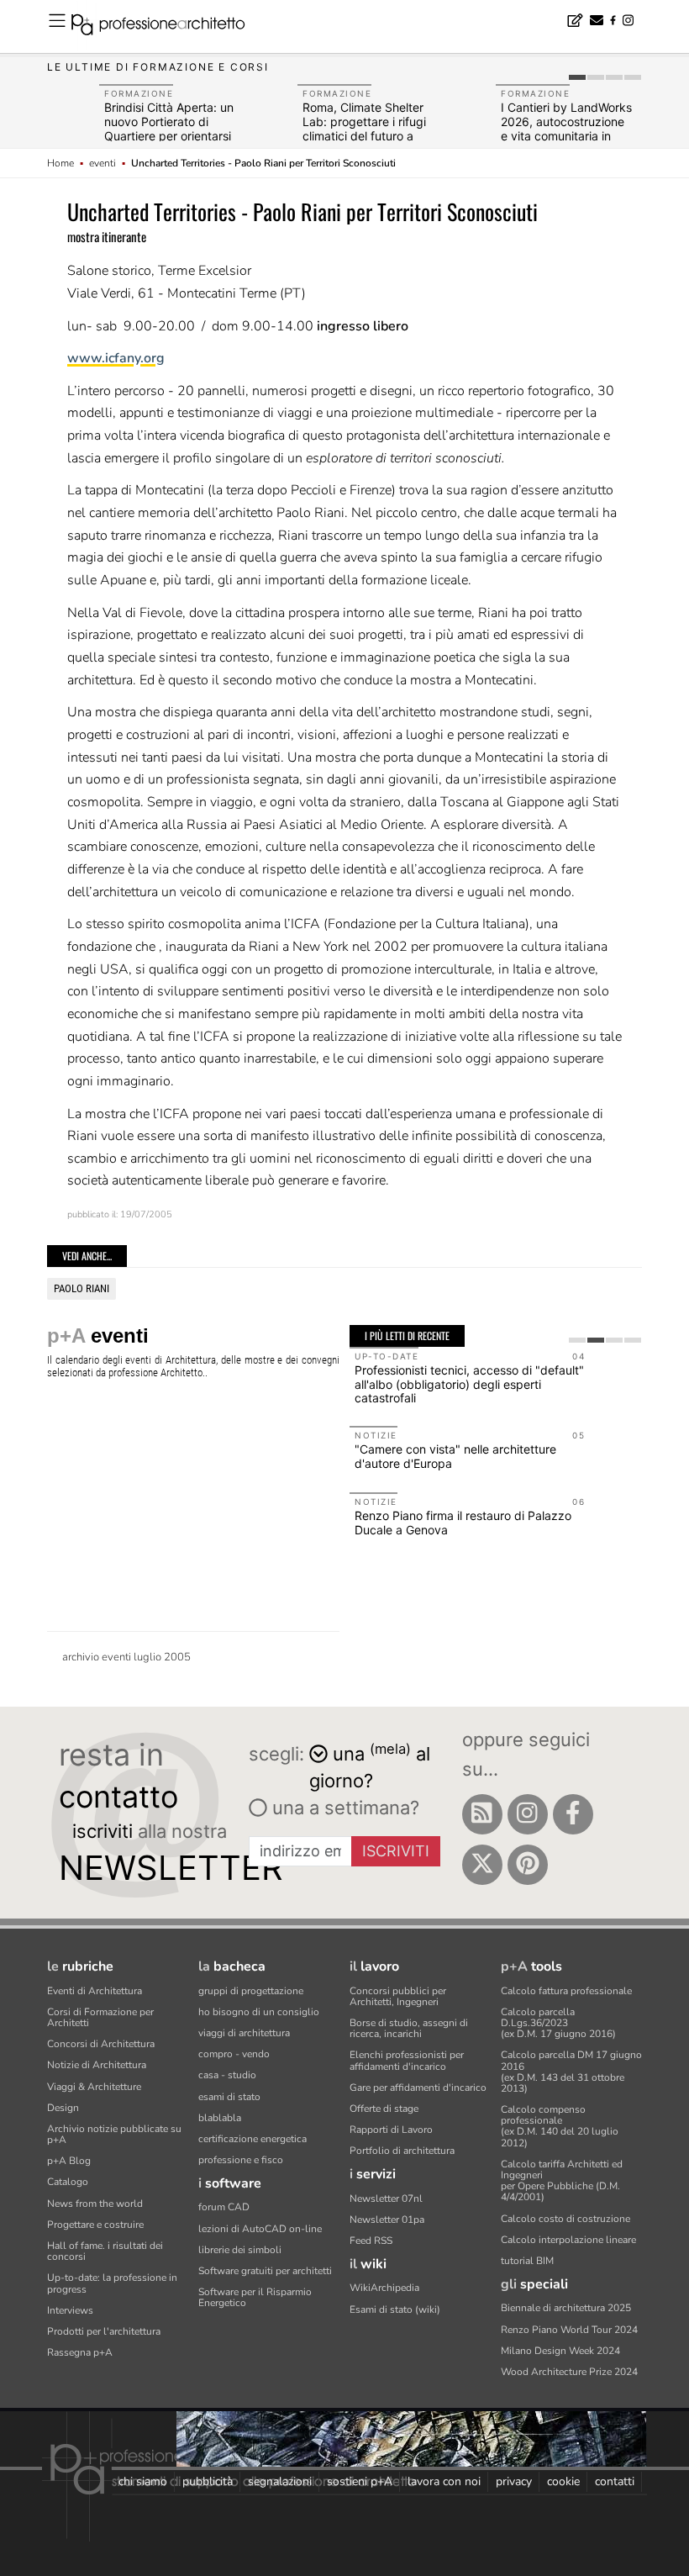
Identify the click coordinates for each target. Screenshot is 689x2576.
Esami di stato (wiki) (395, 2309)
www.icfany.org (116, 358)
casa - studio (227, 2075)
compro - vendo (234, 2054)
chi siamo (142, 2481)
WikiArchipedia (384, 2287)
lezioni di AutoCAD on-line (260, 2229)
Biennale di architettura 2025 (566, 2308)
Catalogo (67, 2181)
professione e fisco (240, 2160)
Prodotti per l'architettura (103, 2331)
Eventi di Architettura (94, 1991)
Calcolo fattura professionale (566, 1991)
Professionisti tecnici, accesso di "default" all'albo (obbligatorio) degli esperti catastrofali (469, 1384)
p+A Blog (69, 2160)
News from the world (95, 2203)
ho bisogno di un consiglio (258, 2012)
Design (63, 2107)
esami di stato (229, 2097)
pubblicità (207, 2481)
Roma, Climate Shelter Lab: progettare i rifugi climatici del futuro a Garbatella (364, 128)
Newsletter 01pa (387, 2219)
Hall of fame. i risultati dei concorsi (105, 2251)
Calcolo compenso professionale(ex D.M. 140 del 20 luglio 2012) (559, 2126)
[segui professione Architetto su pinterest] (528, 1865)
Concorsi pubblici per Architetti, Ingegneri (398, 1996)
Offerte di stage (384, 2108)
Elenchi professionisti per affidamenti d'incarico (407, 2060)
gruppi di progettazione (250, 1991)
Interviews (70, 2310)
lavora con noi (444, 2481)
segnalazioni (280, 2481)
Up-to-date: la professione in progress (112, 2283)
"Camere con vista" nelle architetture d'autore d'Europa (455, 1456)
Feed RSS (371, 2240)
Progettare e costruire (95, 2224)
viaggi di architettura (244, 2033)
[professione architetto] (168, 27)
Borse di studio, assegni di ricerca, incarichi (409, 2028)
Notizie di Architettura (96, 2065)
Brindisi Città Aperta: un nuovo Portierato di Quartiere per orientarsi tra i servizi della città (169, 128)
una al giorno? (369, 1766)
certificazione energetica (252, 2139)
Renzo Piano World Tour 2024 (569, 2329)
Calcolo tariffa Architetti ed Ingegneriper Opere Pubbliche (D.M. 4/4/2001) (562, 2180)
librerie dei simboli (239, 2250)
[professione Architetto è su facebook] (573, 1814)
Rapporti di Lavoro (391, 2129)
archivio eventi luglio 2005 (126, 1657)
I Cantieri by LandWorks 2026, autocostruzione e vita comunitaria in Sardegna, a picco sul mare (566, 135)
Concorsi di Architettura (101, 2044)
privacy (514, 2481)
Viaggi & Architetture (94, 2086)
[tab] (577, 77)
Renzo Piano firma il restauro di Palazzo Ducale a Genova (463, 1522)
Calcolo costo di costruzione (565, 2218)
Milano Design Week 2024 (560, 2350)
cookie (563, 2481)
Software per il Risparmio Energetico (255, 2297)
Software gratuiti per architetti (265, 2271)
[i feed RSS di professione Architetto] (482, 1814)
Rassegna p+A (80, 2352)
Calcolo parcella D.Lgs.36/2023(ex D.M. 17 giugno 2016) (558, 2022)
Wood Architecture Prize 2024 (569, 2371)
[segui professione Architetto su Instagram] (528, 1814)
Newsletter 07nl (386, 2198)
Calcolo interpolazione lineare (568, 2239)
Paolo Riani (81, 1288)
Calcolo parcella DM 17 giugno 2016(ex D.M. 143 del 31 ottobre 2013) (571, 2071)
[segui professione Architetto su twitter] (482, 1865)
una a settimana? (343, 1808)
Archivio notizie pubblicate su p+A (114, 2134)
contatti (614, 2481)
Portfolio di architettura (402, 2150)
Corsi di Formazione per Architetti (100, 2017)
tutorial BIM (527, 2260)
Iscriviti (395, 1851)
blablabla (219, 2118)
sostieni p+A (359, 2481)
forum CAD (224, 2207)
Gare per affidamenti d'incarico (418, 2087)
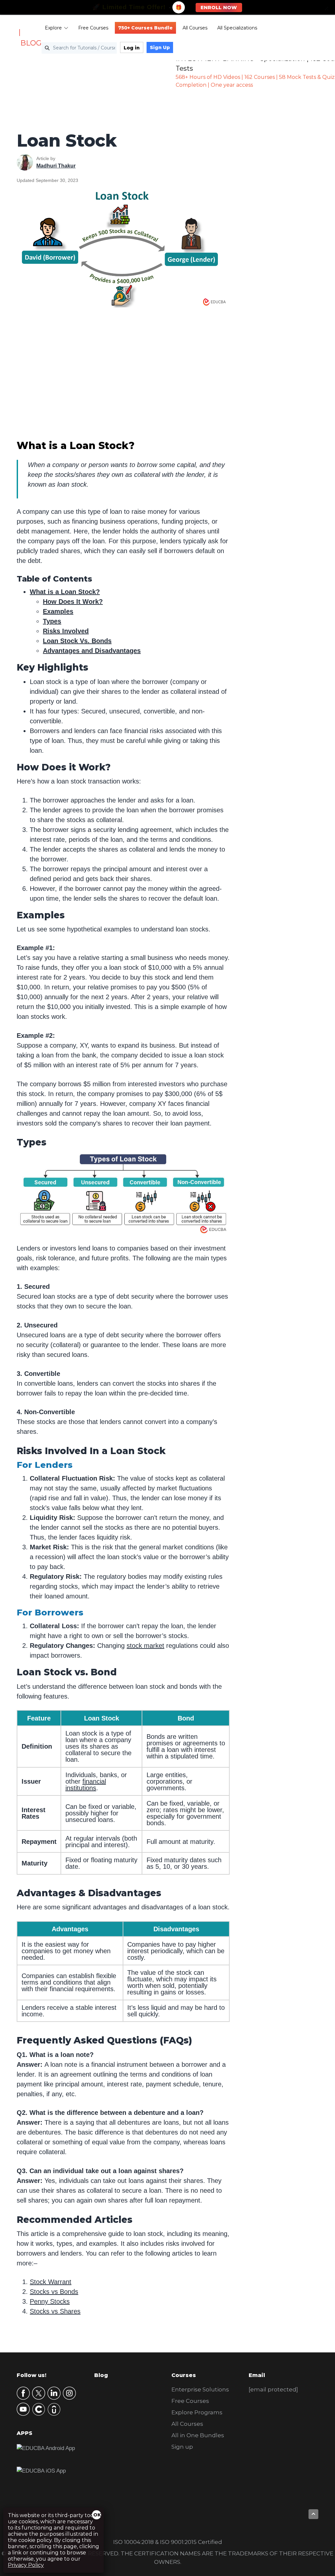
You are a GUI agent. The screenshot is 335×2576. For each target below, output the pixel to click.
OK (97, 2515)
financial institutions (85, 1785)
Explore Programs (196, 2412)
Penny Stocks (50, 2301)
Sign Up (160, 47)
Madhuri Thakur (56, 166)
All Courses (195, 28)
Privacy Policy (26, 2565)
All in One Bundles (197, 2435)
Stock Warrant (50, 2281)
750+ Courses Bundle (145, 28)
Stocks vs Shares (55, 2311)
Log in (132, 48)
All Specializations (237, 28)
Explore (53, 28)
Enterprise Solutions (200, 2389)
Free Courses (93, 28)
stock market (145, 1645)
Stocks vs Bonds (54, 2291)
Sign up (182, 2446)
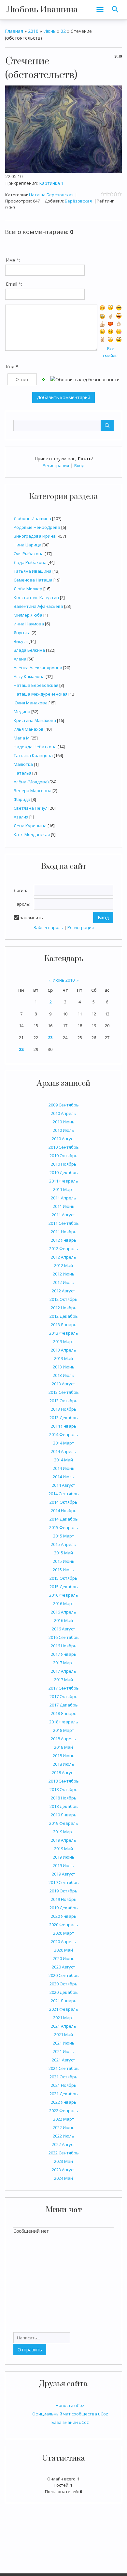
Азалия (21, 817)
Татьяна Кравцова (33, 755)
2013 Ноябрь (64, 1409)
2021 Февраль (63, 2009)
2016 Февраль (63, 1595)
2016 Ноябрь (64, 1646)
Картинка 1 (51, 183)
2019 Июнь (64, 1857)
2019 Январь (64, 1815)
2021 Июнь (64, 2043)
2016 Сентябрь (64, 1637)
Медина (22, 711)
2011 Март (63, 1189)
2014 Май (63, 1460)
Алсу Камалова (29, 676)
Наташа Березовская (36, 685)
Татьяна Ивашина (32, 571)
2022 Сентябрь (64, 2153)
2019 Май (63, 1848)
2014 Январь (64, 1426)
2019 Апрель (63, 1840)
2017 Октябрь (63, 1696)
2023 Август (63, 2170)
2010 (33, 31)
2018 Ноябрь (64, 1798)
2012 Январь (64, 1240)
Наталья (22, 773)
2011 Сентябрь (64, 1223)
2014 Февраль (63, 1434)
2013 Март (63, 1341)
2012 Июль (63, 1282)
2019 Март (63, 1832)
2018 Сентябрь (64, 1781)
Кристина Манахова (35, 720)
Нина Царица (27, 545)
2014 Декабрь (63, 1519)
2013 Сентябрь (64, 1392)
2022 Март (63, 2119)
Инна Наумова (29, 624)
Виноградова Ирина (35, 536)
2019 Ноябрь (64, 1899)
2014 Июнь (64, 1468)
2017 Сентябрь (64, 1688)
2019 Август (63, 1874)
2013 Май (63, 1358)
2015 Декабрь (63, 1586)
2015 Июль (63, 1570)
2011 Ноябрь (64, 1232)
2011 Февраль (63, 1181)
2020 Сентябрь (64, 1975)
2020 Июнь (64, 1958)
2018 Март (63, 1730)
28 (21, 1049)
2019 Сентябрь (64, 1882)
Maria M (22, 738)
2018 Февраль (63, 1722)
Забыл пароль (48, 927)
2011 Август (63, 1215)
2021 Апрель (63, 2026)
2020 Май (63, 1950)
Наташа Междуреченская (40, 694)
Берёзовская (78, 201)
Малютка (23, 764)
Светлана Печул (31, 808)
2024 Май (63, 2178)
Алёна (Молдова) (31, 782)
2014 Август (63, 1485)
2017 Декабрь (63, 1705)
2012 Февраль (63, 1248)
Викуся (21, 641)
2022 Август (63, 2144)
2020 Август (63, 1967)
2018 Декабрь (63, 1806)
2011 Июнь (64, 1206)
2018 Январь (64, 1713)
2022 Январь (64, 2102)
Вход (79, 465)
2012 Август (63, 1291)
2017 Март (63, 1663)
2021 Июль (63, 2051)
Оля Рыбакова (29, 553)
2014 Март (63, 1443)
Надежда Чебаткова (35, 747)
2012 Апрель (63, 1257)
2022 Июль (63, 2136)
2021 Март (63, 2017)
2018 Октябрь (63, 1789)
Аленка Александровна (38, 668)
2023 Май (63, 2161)
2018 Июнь (64, 1756)
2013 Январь (64, 1324)
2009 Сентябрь (64, 1105)
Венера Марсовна (32, 790)
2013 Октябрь (63, 1401)
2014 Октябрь (63, 1502)
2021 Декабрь (63, 2094)
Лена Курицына (30, 826)
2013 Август (63, 1384)
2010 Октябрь (63, 1155)
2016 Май (63, 1620)
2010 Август (63, 1139)
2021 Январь (64, 2001)
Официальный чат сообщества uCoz (70, 2414)
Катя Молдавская (32, 834)
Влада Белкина (29, 650)
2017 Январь (64, 1654)
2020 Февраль (63, 1925)
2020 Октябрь (63, 1984)
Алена (20, 659)
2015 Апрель (63, 1544)
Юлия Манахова (31, 703)
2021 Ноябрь (64, 2085)
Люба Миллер (28, 589)
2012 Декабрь (63, 1316)
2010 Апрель (63, 1113)
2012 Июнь (64, 1274)
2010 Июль (63, 1130)
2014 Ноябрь (64, 1510)
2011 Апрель (63, 1198)
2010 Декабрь (63, 1172)
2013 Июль (63, 1375)
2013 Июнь (64, 1367)
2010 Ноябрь (64, 1164)
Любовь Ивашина (42, 9)
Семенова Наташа (33, 580)
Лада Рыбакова (30, 562)
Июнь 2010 (64, 980)
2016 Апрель (63, 1612)
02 (63, 31)
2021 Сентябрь (64, 2068)
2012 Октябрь (63, 1299)
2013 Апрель (63, 1350)
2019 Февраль (63, 1823)
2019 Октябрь (63, 1891)
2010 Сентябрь (64, 1147)
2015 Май (63, 1553)
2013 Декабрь (63, 1417)
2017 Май (63, 1679)
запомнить (31, 918)
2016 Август (63, 1629)
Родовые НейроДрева (37, 527)
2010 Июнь (64, 1122)
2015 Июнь (64, 1561)
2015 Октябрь (63, 1578)
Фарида (22, 799)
○ ○ ○ ○ ○
## Problem to work on
In the listing above, find the line with "2019 Июнь (64, 1857)" and the line with "2021 Март (63, 2017)", then reproduce both and every line between them exactly.

## Solution
2019 Июнь (64, 1857)
2019 Январь (64, 1815)
2021 Июнь (64, 2043)
2016 Сентябрь (64, 1637)
Медина (22, 711)
2011 Март (63, 1189)
2014 Май (63, 1460)
Алсу Камалова (29, 676)
Наташа Березовская (36, 685)
Татьяна Ивашина (32, 571)
2022 Сентябрь (64, 2153)
2019 Май (63, 1848)
2014 Январь (64, 1426)
2019 Апрель (63, 1840)
2017 Октябрь (63, 1696)
2023 Август (63, 2170)
2010 (33, 31)
2018 Ноябрь (64, 1798)
2012 Январь (64, 1240)
Наталья (22, 773)
2011 Сентябрь (64, 1223)
2014 Февраль (63, 1434)
2013 Март (63, 1341)
2012 Июль (63, 1282)
2019 Март (63, 1832)
2018 Сентябрь (64, 1781)
Кристина Манахова (35, 720)
Нина Царица (27, 545)
2014 Декабрь (63, 1519)
2013 Сентябрь (64, 1392)
2022 Март (63, 2119)
Инна Наумова (29, 624)
Виноградова Ирина (35, 536)
2019 Ноябрь (64, 1899)
2014 Июнь (64, 1468)
2017 Сентябрь (64, 1688)
2019 Август (63, 1874)
2013 Май (63, 1358)
2015 Декабрь (63, 1586)
2015 Июль (63, 1570)
2011 Ноябрь (64, 1232)
2011 Февраль (63, 1181)
2020 Сентябрь (64, 1975)
2020 Июнь (64, 1958)
2018 Март (63, 1730)
28 (21, 1049)
2019 Сентябрь (64, 1882)
Maria M (22, 738)
2018 Февраль (63, 1722)
Забыл пароль (48, 927)
2011 Август (63, 1215)
2021 Апрель (63, 2026)
2020 Май (63, 1950)
Наташа Междуреченская (40, 694)
Берёзовская (78, 201)
Малютка (23, 764)
Светлана Печул (31, 808)
2024 Май (63, 2178)
Алёна (Молдова) (31, 782)
2014 Август (63, 1485)
2017 Декабрь (63, 1705)
2012 Февраль (63, 1248)
Викуся (21, 641)
2022 Август (63, 2144)
2020 Август (63, 1967)
2018 Декабрь (63, 1806)
2011 Июнь (64, 1206)
2018 Январь (64, 1713)
2022 Январь (64, 2102)
Вход (79, 465)
2012 Август (63, 1291)
2017 Март (63, 1663)
2021 Июль (63, 2051)
Оля Рыбакова (29, 553)
2014 Март (63, 1443)
Надежда Чебаткова (35, 747)
2012 Апрель (63, 1257)
2022 Июль (63, 2136)
2021 Март (63, 2017)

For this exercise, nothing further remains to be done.